The answer in the book is almost correct albeit oversimplified. If you want to jot them down, then there are several reasons for requiring that $d=9+1$ in superstring theory. None of them however are in any way "simple" (compared to the kind of explanations that the book seems to give). Let me jot down some of the reasons that come to mind. (There may be more.)

Note: Here I take $d$ to be the number of space-time dimensions.

  1. In representation theory, massless particles must form representations of $SO(d-2)$. In superstring theory, this is only possible in $d=10$. In other dimensions, the quantization of the superstring is at odds with this requirement.

  2. A further requirement is the cancellation of the gravitational anomaly. Let me explain this first. Superstring theory relies heavily on conformal field theory. When put in an arbitrary gravitational background, the conformal symmetry is broken. (This breaking is called "anomaly".) This creates a huge problem in the formulation of strings. Fortunately, this anomaly is proportional to $d-10$ and so the anomaly vanishes (i.e., the symmetry is restored) in $d=10$.

  3. The Hilbert space of strings is plagued with negative norm states. Such negative norm states should not be present as it leads to negative probability and amplitudes which do not make sense in the quantum theory.
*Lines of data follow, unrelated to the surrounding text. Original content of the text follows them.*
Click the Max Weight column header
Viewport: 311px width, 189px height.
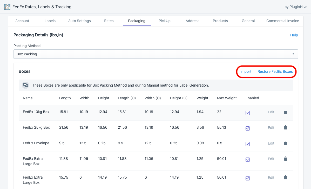pos(227,98)
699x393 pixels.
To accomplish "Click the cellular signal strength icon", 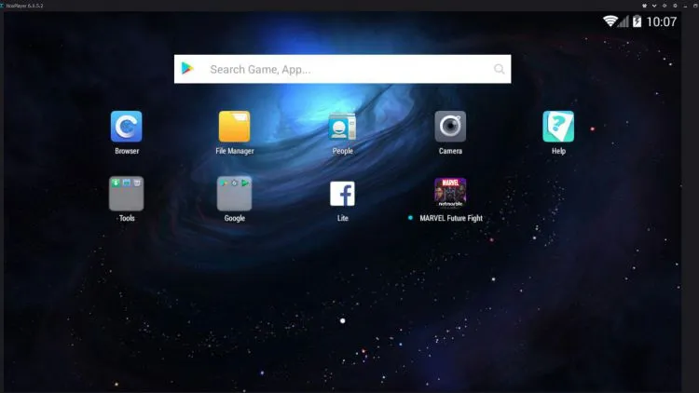I will pyautogui.click(x=624, y=21).
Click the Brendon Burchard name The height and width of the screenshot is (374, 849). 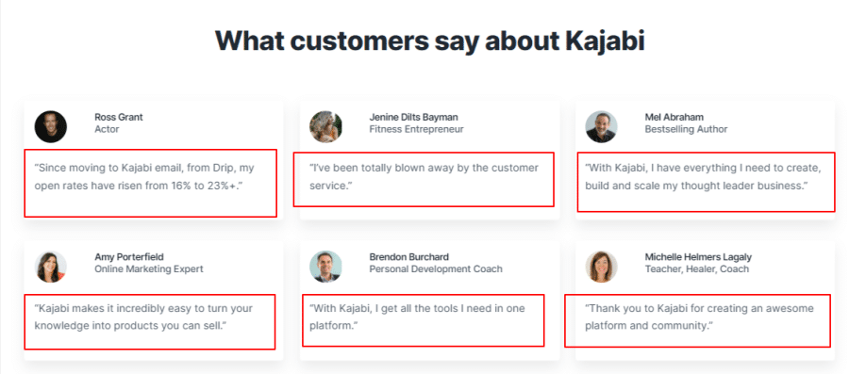408,257
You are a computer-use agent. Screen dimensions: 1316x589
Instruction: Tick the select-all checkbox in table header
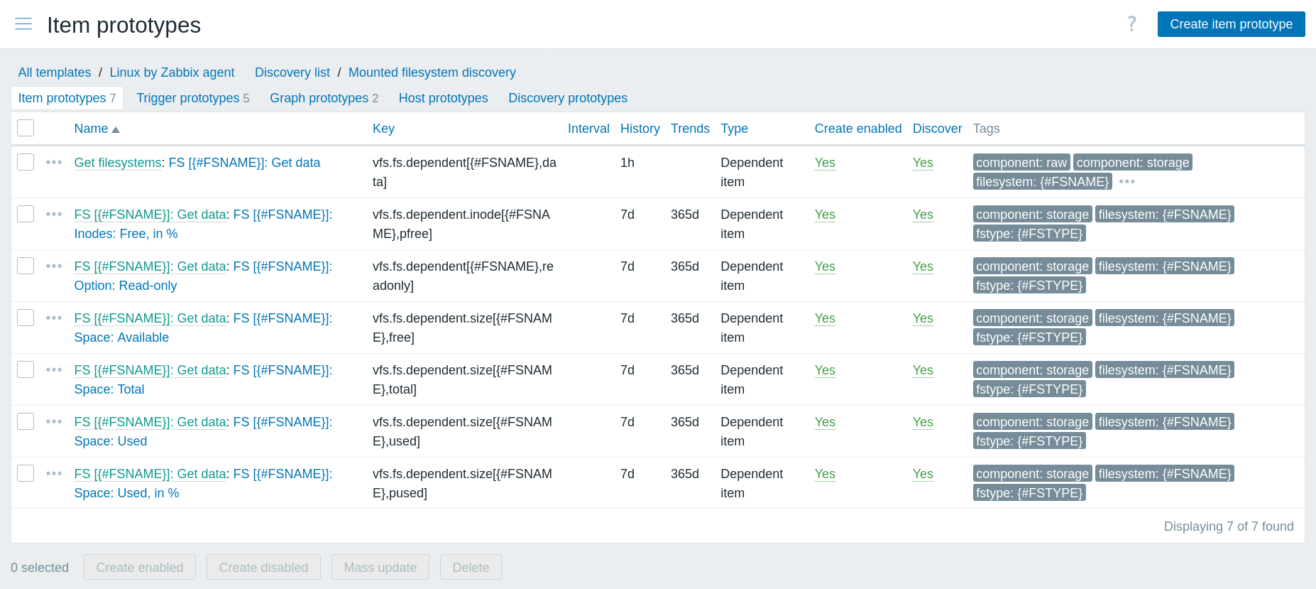point(26,128)
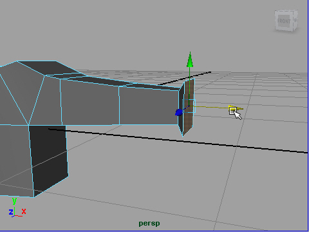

It turns out, in $d=10$, these negative norm states are then elevated to states with zero norm. While these states are also difficult to handle, things settle down quite well when one identifies such zero norm states with pure gauge states. Thus existence of zero norm states points to gauge symmetries.

  4. Starting from a classical theory, there are often several ways to quantize a theory. If the theory is to be consistent, then one requires that all these different methods of quantization lead to the same physical Hilbert space of states. One also requires that all amplitudes be the same. This is called the no-ghost theorem. It turns out that this is only possible when $d=10$.

So there are several reasons to believe that $d=10$ within the framework of superstring theory. The above explanations are not independent of each other of course. You can simply pick whichever is your favourite and use that as your explanation for $d=10$.